• _Text section_:
━━━━━━━━━━━━━━━━━━━━━━━━━━━━━━

Born and raised as a Catholic, Eugénie grew up in the Palais Leuchtenberg on Ludwigstraße in Munich and frequently spent the summer months with her parents at Schloss Eugensberg, a castle built by her father on Lake Constance (at what is now Salenstein). The family's behaviour was princely in every aspect - the French envoy Coulomb wrote in 1822: "Prince Eugène de Beauharnais lives in greater luxury than [Napoleon's] court". Their palace in Munich had been built by the famous Bavarian architect Leo von Klenze for over 2 million guilders. Besides Munich and Schloss Eugensberg, the family had manors at Eichstätt and Ismaning. On her father's death in 1824, Eugénie inherited Schloss Eugensberg.

━━━━━━━━━━━━━━━━━━━━━━━━━━━━━━

• _Provided data_:
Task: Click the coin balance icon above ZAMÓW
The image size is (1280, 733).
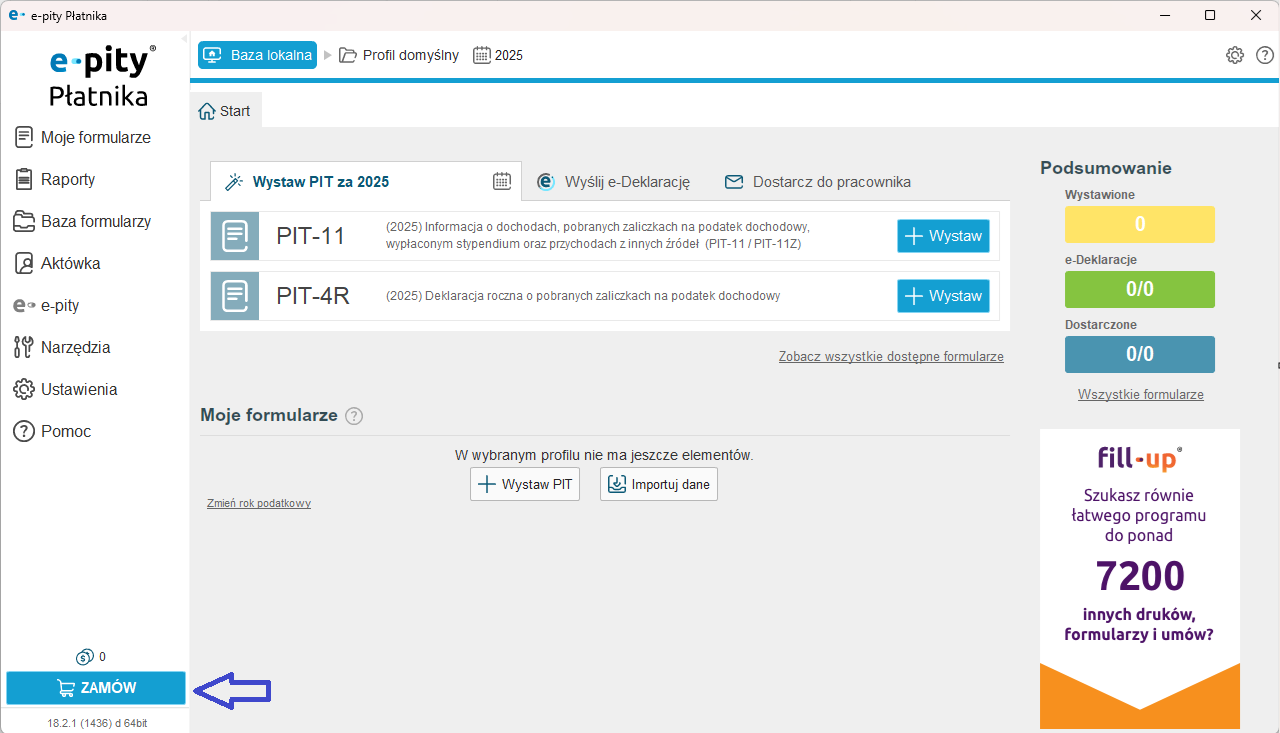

━━━━━━━━━━━━━━━━━━━━━━━━━━━━━━

• _Using the information_:
a – In the passage about Eugénie, which architect built the family's palace in Munich?
b – Transcribe a section of the passage about Eugénie word for word. Begin at the words "Born and raised" and stop after "inherited Schloss Eugensberg.".
c – Go on with the passage about Eugénie after its last sentence.

• _Answers below_:
a – Leo von Klenze

b –
Born and raised as a Catholic, Eugénie grew up in the Palais Leuchtenberg on Ludwigstraße in Munich and frequently spent the summer months with her parents at Schloss Eugensberg, a castle built by her father on Lake Constance (at what is now Salenstein). The family's behaviour was princely in every aspect - the French envoy Coulomb wrote in 1822: "Prince Eugène de Beauharnais lives in greater luxury than [Napoleon's] court". Their palace in Munich had been built by the famous Bavarian architect Leo von Klenze for over 2 million guilders. Besides Munich and Schloss Eugensberg, the family had manors at Eichstätt and Ismaning. On her father's death in 1824, Eugénie inherited Schloss Eugensberg.

c –
===Marriage===
On 22 May 1826, Eugénie married the Catholic Hereditary Prince Constantine of Hohenzollern-Hechingen in Eichstätt. Eugénie brought Hofkavalier Gustav von Billing (born in Leuchtenberg) to Hechingen as her financial advisor - he managed her large dowry on her mother's behalf and quickly won Constantine's trust as an advisor. From 1833 on, Eugénie and her husband lived at Schloss Lindich near Hechingen, the residence city of the House of Hohenzollern-Hechingen, though they also spent much of the summer months at Schloss Eugensberg, thus keeping in contact with her aunt Hortense and her cousin Louis Napoleon, who later became Napoleon III.

===Life in Hechingen===
Eugénie had a great lust for life and even hunted deer with her husband in 1831. The couple took many trips to Munich, to Schloss Eugensburg by Lake Constance, to Schloss Tegernsee in Tegernsee, the summer residence of the kings of Bavaria, and in 1833 a Grand Tour to Italy, which lasted nearly 18 months and went as far as Sicily.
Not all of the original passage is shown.